MAGETAN, Garudasatunews.id – Talud penahan tanah setinggi empat meter di RT 29 RW 05 Desa Buluharjo, Kecamatan Plaosan, Kabupaten Magetan, longsor dan menimpa kandang ternak warga, Jumat (20/2/2026) sekitar pukul 23.30 WIB. Peristiwa dipicu cuaca ekstrem di kawasan lereng Gunung Lawu.

Kepala Pelaksana BPBD Magetan, Eka Radityo, mengatakan talud yang longsor merupakan bagian dapur rumah milik Sudarto (40). Laporan awal diterima dari warga yang menyaksikan langsung robohnya struktur beton tersebut.

“Informasi awal kami terima dari masyarakat terkait talud rumah bagian dapur milik Bapak Sudarto yang longsor,” ujar Eka.

Talud dengan tinggi sekitar empat meter, panjang 20 meter, dan ketebalan dua meter itu ambrol dan materialnya menghantam kandang sapi milik Tukiran (60) yang berada tepat di bawahnya. Akibatnya, talud dapur mengalami kerusakan total, sementara kandang berukuran 4 x 15 meter rusak sebagian.

Satu ekor sapi sempat terjebak dalam kandang saat longsor terjadi.

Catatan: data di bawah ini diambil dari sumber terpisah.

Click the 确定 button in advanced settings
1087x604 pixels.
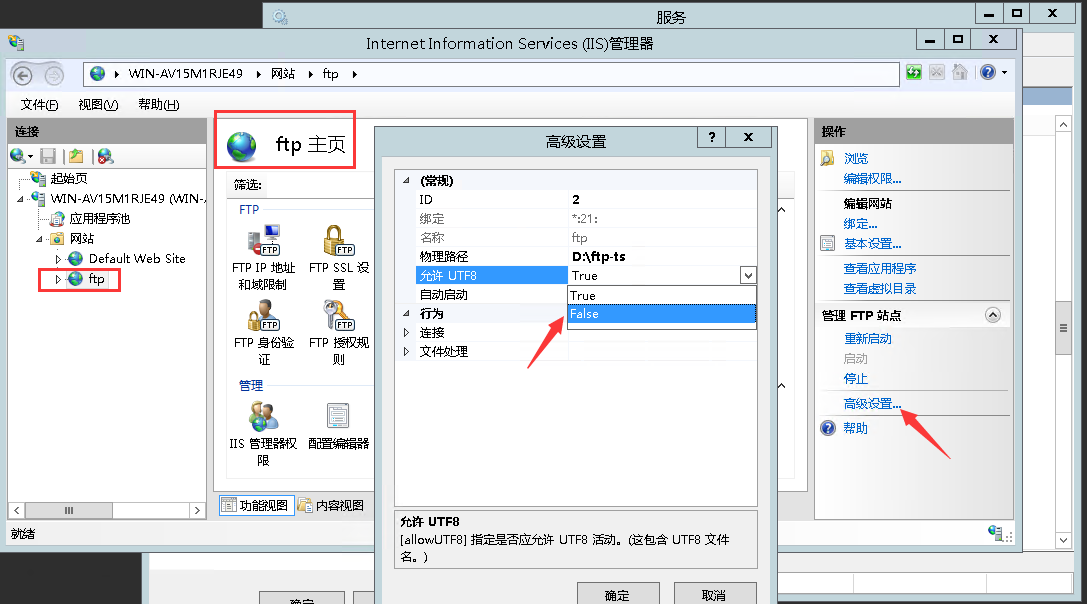617,595
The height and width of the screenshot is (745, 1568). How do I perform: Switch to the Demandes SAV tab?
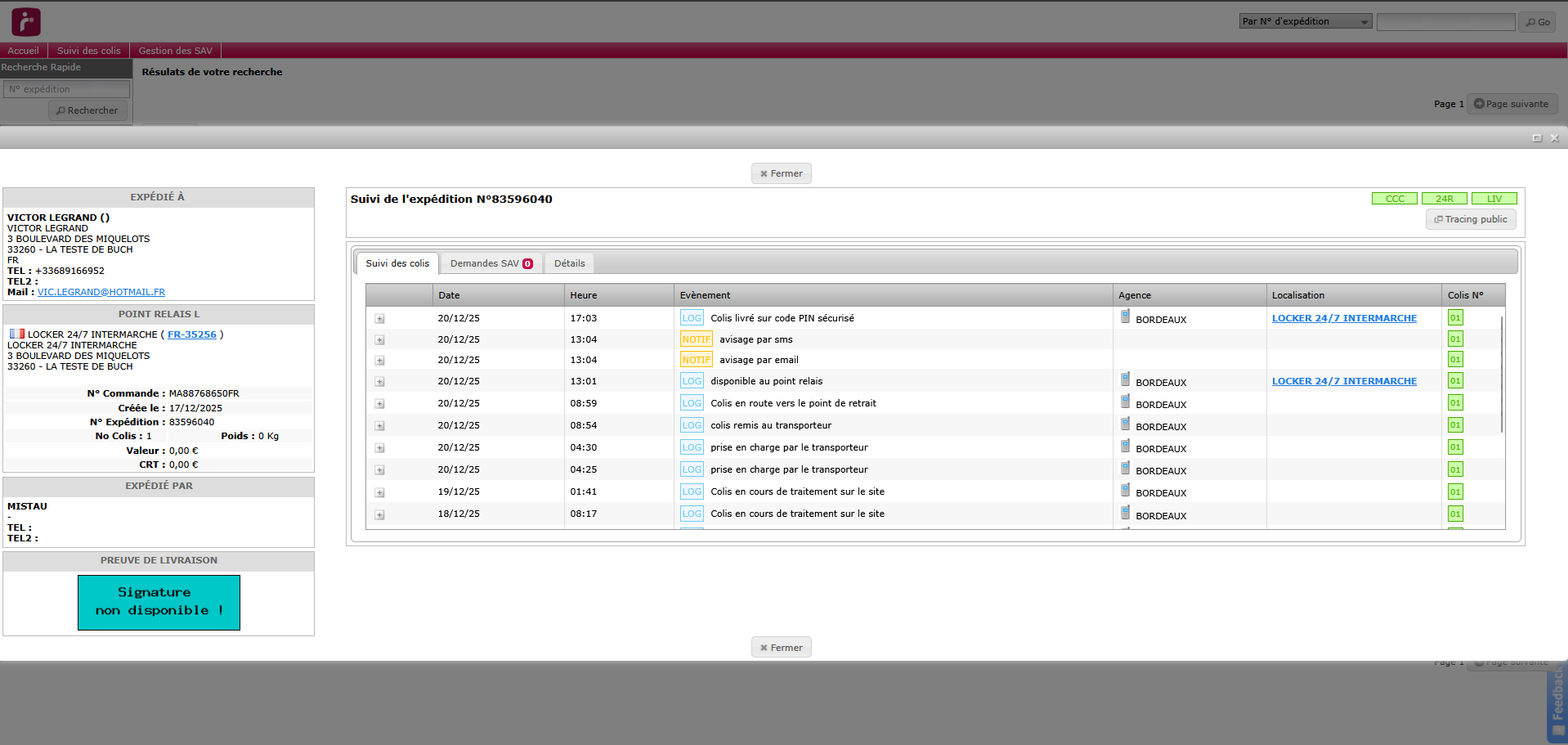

Berkat respons cepat pemilik dan warga, hewan ternak tersebut berhasil diselamatkan dan dipindahkan ke lokasi yang lebih aman untuk menghindari longsor susulan. Tidak ada korban jiwa maupun luka dalam kejadian ini.

Tim gabungan BPBD, TNI/Polri, relawan, dan warga melakukan pembersihan material longsor pada Sabtu pagi. Petugas juga memasang terpal di area retakan tanah untuk mencegah rembesan air hujan yang berpotensi memicu longsor lanjutan, mengingat curah hujan di Plaosan masih tinggi.

BPBD Magetan turut menyalurkan bantuan logistik dan peralatan dasar kepada warga terdampak. Kerugian material masih dalam pendataan.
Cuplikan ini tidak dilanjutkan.